2020 was, among other things, “the year of DIY”. Our homes became offices, schools, restaurants, and playgrounds. And people adapted. Spending on home improvement projects surged. With supply chain issues and increased demand, the price of building materials rose.
In the midst of all this change, stores like Home Depot and Lowe’s were uniquely prepared to respond and adapt. For years, both stores have invested in omnichannel experiences like pickup lockers and geo-fencing (their app senses when people walk into a store and helps consumers locate products autonomously).
This forward-thinking approach helped both Home Depot and Lowe’s deal with the deluge of home improvement and new construction orders:
- Lowe’s reported an 80% rise in sales due to increased online demand in the first quarter of 2020.
- Home Depot noted a nearly 24% bump in the second quarter of 2020, compared to the second quarter of 2019 (National Retail Federation).
As a supplier, how can you best collaborate with stores like Home Depot and Lowe’s to better position and sell your products amidst this boom in demand?
Both Lowe’s and Home Depot work to make the online buying process feel like the in-store experience by increasing the number and quality of product images, validating that product descriptions are precise and consistent across every marketplace, offering 3D images and VR (virtual reality) technology so consumers can visualize what the product might look like in their own home.
for suppliers and distributors, product content is a critical differentiator
You are responsible for any product you sell at these stores, both online and in-person. Product descriptions, photos, PDFs, how-to-videos: both retailers are stringent about offering the correct assets.
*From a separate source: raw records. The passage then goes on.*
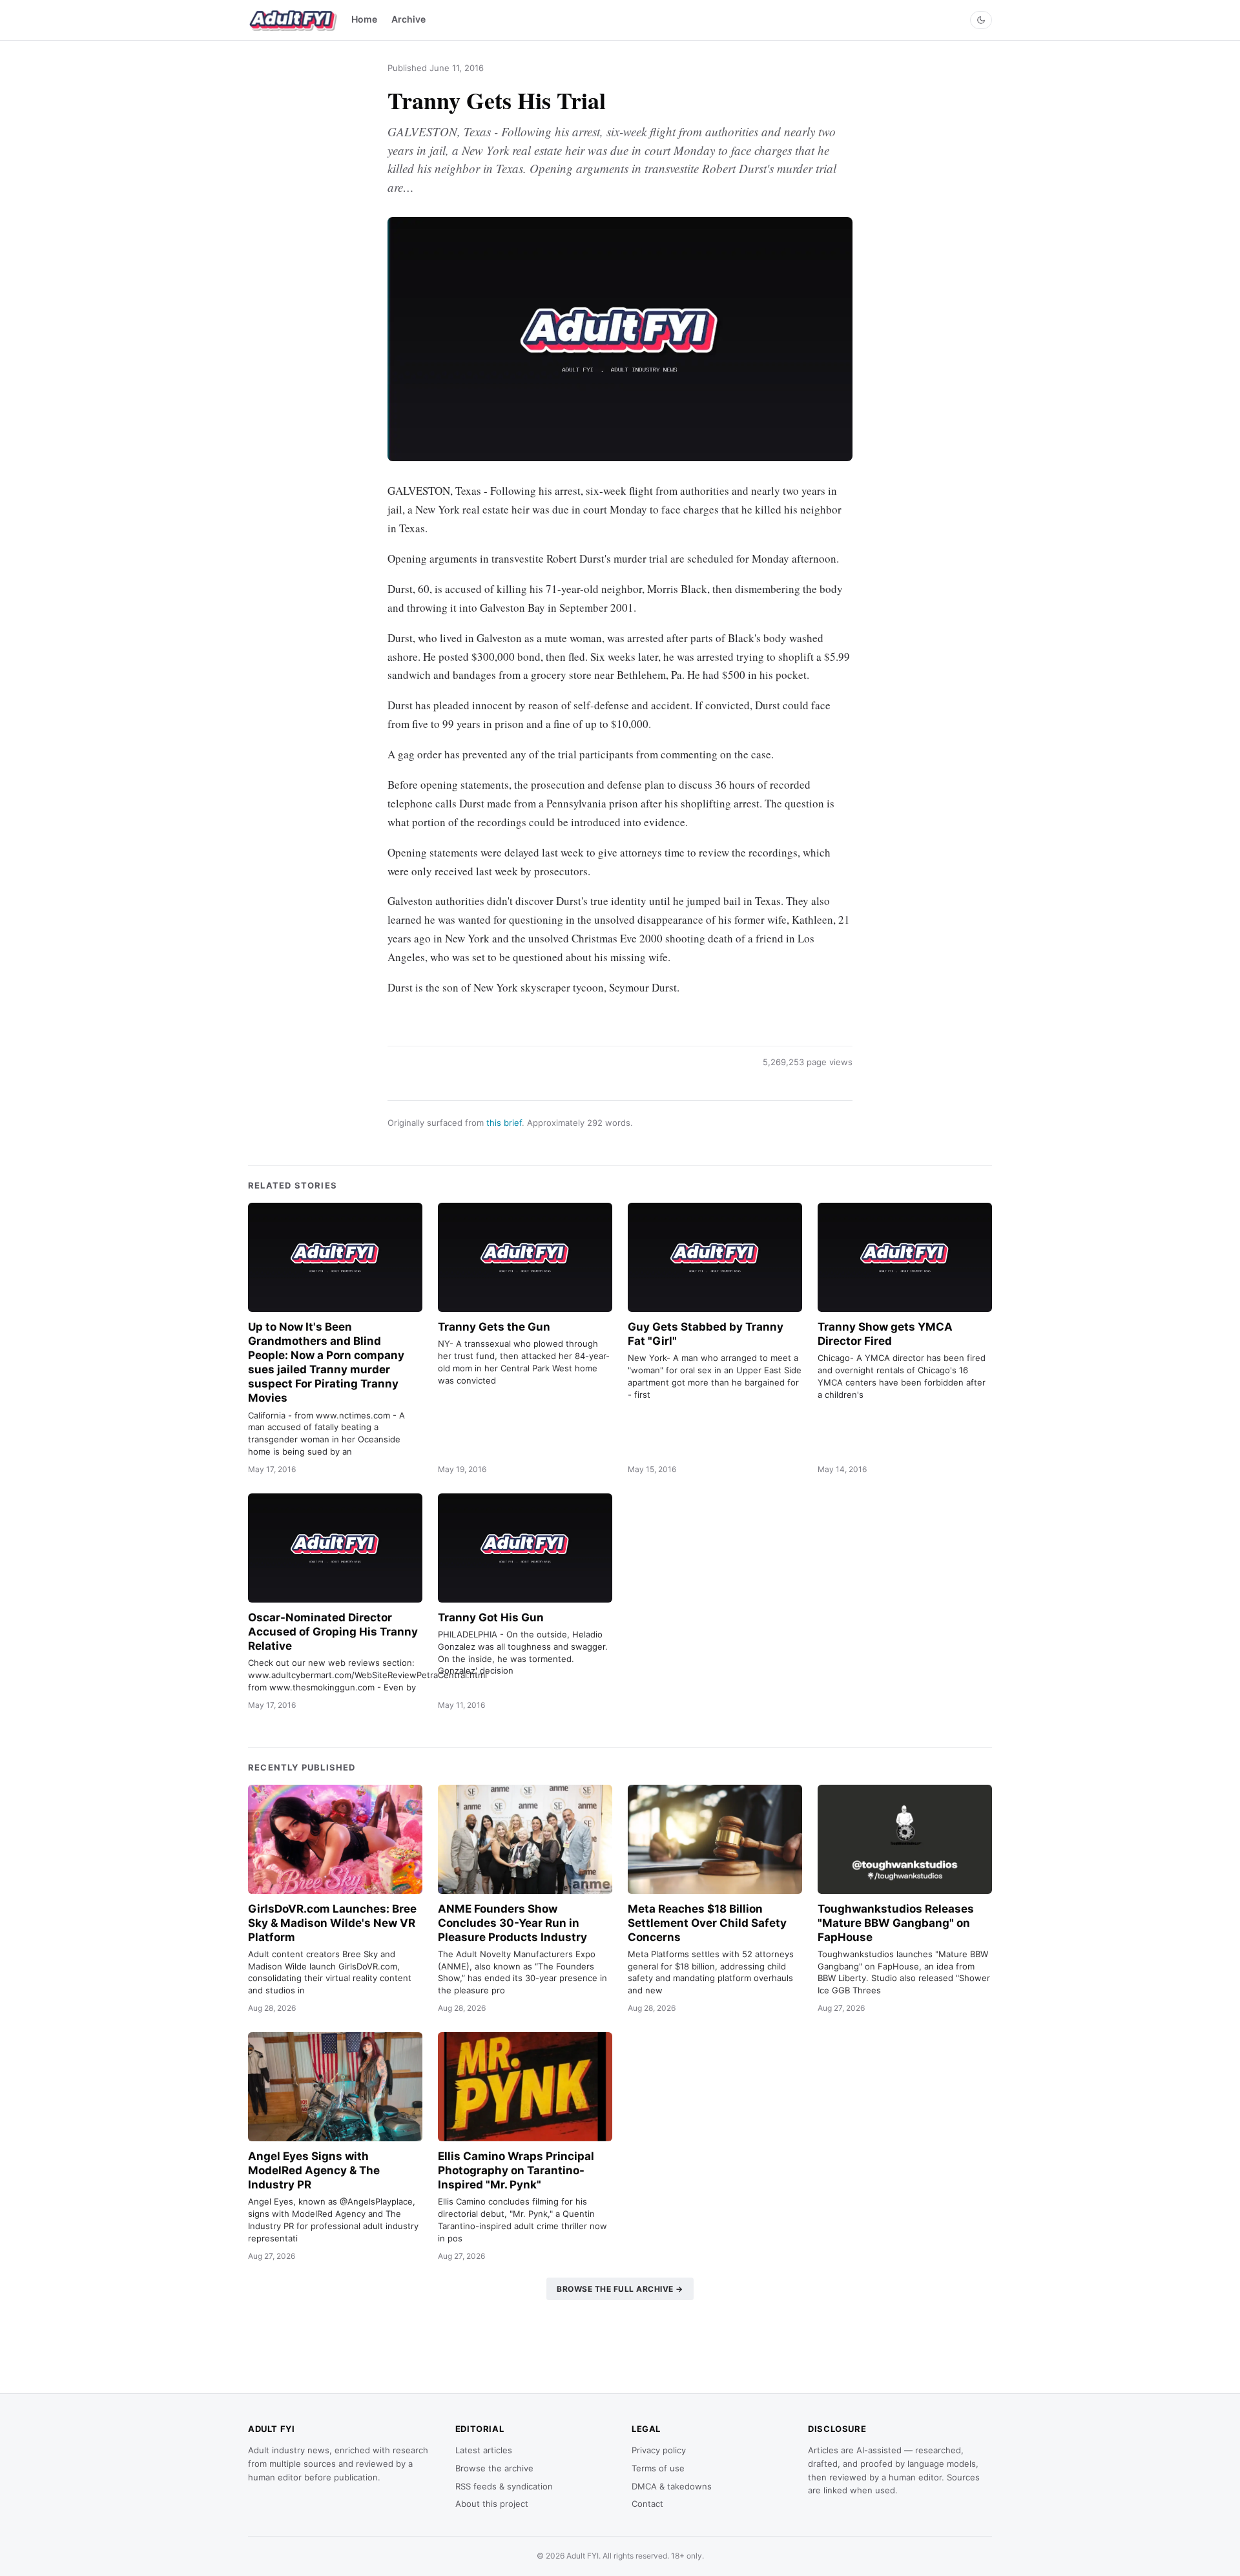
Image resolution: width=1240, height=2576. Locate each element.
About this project (491, 2503)
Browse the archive (494, 2468)
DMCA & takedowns (672, 2486)
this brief (504, 1122)
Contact (647, 2503)
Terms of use (658, 2468)
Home (364, 19)
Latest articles (483, 2450)
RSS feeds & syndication (504, 2486)
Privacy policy (659, 2450)
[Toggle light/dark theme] (981, 20)
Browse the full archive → (620, 2289)
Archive (408, 19)
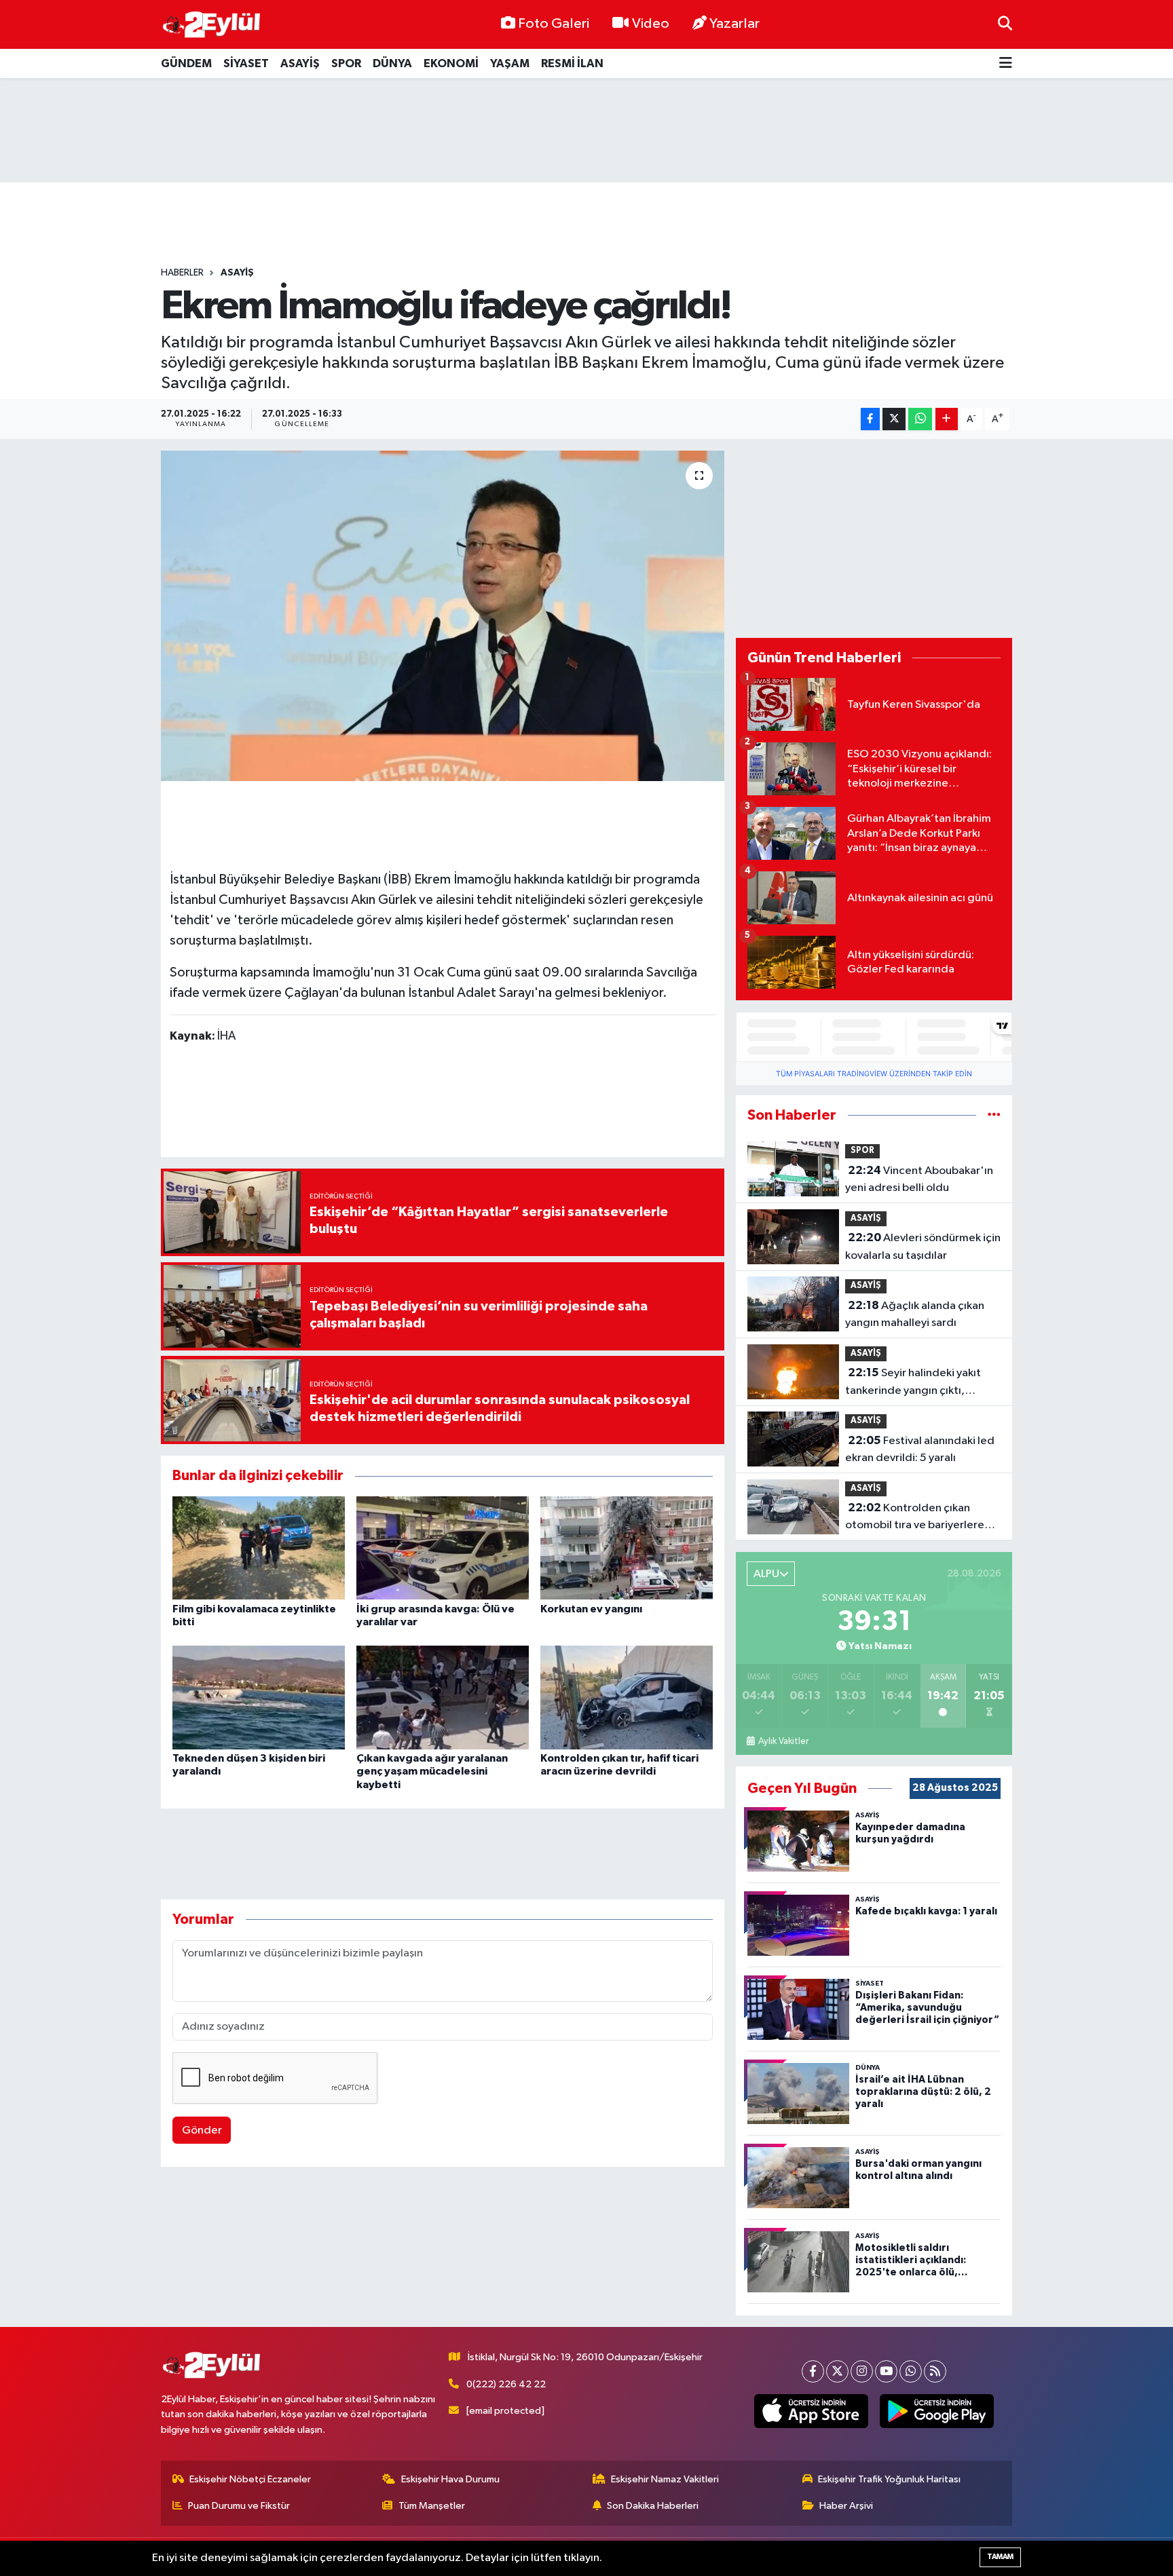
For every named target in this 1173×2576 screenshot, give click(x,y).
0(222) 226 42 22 (506, 2384)
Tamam (1000, 2556)
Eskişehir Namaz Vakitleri (665, 2479)
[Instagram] (862, 2371)
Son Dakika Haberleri (653, 2506)
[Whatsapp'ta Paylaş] (920, 419)
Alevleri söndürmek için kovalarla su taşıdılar (923, 1247)
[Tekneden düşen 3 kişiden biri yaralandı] (258, 1697)
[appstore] (811, 2411)
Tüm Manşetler (431, 2506)
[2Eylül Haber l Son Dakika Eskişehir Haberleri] (212, 24)
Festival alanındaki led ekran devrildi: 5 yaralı (919, 1449)
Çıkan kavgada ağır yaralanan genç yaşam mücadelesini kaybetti (432, 1771)
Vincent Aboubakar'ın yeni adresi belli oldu (919, 1179)
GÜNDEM (186, 63)
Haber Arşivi (846, 2506)
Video (650, 23)
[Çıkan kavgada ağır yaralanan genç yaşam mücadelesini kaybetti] (442, 1697)
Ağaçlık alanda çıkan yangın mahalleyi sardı (914, 1314)
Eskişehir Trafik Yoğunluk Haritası (889, 2479)
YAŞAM (509, 63)
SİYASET (246, 63)
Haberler (182, 273)
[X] (837, 2371)
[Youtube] (886, 2371)
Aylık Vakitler (783, 1741)
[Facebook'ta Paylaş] (870, 419)
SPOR (346, 63)
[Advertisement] (586, 130)
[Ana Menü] (1005, 63)
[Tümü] (994, 1115)
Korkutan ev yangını (591, 1609)
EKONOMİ (451, 63)
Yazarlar (734, 23)
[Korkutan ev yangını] (626, 1547)
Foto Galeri (553, 23)
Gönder (202, 2130)
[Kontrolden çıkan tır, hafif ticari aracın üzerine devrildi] (626, 1697)
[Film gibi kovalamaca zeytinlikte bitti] (258, 1547)
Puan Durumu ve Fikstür (239, 2506)
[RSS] (935, 2371)
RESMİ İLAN (572, 63)
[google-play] (937, 2411)
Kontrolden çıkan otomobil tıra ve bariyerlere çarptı (914, 1518)
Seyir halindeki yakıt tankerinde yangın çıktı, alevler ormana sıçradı (913, 1383)
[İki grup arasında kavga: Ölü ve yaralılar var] (442, 1547)
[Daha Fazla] (946, 419)
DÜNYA (392, 63)
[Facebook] (813, 2371)
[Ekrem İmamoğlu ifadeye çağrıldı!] (443, 616)
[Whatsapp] (910, 2371)
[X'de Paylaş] (894, 419)
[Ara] (1005, 24)
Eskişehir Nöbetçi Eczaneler (250, 2479)
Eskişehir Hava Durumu (450, 2479)
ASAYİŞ (300, 63)
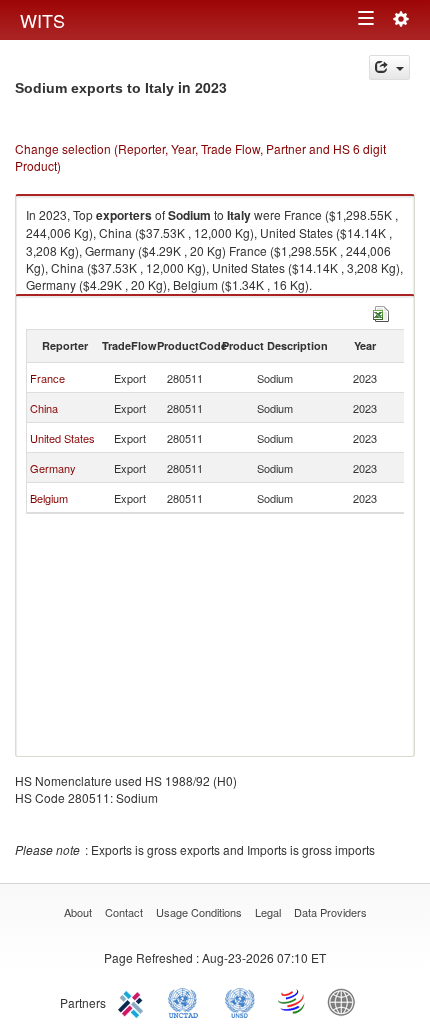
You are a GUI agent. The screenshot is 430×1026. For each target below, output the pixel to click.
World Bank (346, 1001)
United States (62, 438)
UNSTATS (240, 1001)
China (44, 408)
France (47, 378)
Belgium (49, 498)
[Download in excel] (381, 311)
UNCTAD (187, 1001)
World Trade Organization (293, 1001)
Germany (53, 468)
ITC (134, 1001)
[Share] (389, 67)
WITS (42, 20)
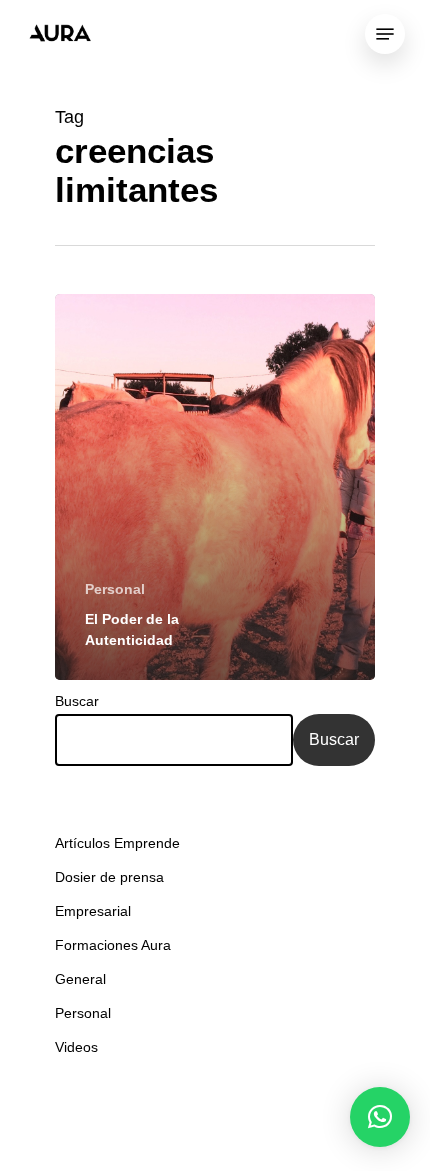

6 guiding questions about your product content:
- Does your product description clearly describe the problems the product solves? Does it stand out from other products in the same category?
- Is your company’s web presence up to snuff? Home Depot and Lowe’s merchants will check your website when determining if they will carry your product. Any information you are offering to retailers needs to be up-to-date on your site.
- Are you going beyond the basics with how-to videos and PDF guides?
- Speaking of videos, are you using them to educate store associates? Product videos are shown in break rooms and during team meetings. This educational material can help increase your visibility with in-store associates, thereby increasing sales.
- Do you have 360° images to facilitate VR experiences (if relevant for your products)?
- Consumer reviews: with such a broad product base, reviews are crucial. Are you monitoring and responding to reviews? No reviews yet? The Home Depot Seeds Program can help.
advice for staying on the shelf
- The Home Depot runs regular Business Reviews (BR) with their merchants. With a digital shelf analytics (DSA) tool, your field sales team will have data to explain trends and make data-driven decisions around inventory and merchandising. See the chart below – Of 162 technology leaders surveyed, 69% have DSA in their sights.
- Emphasize your product’s ability to drive sales in adjacent categories. Ex: drills + batteries.
- Provide content (copy and images) that match up with event days (Memorial Day, Father’s Day, Independence Day, Labor Day, and Black Friday). Having your content in the correct formats can be an incentive for getting featured on print flyers during those promotional periods.
- Be an active collaborator in driving sales. Paint companies like Sherwin Williams and Behr’s have social pages that drive sales with other retailers. How are you driving brand awareness and sales on your own turf?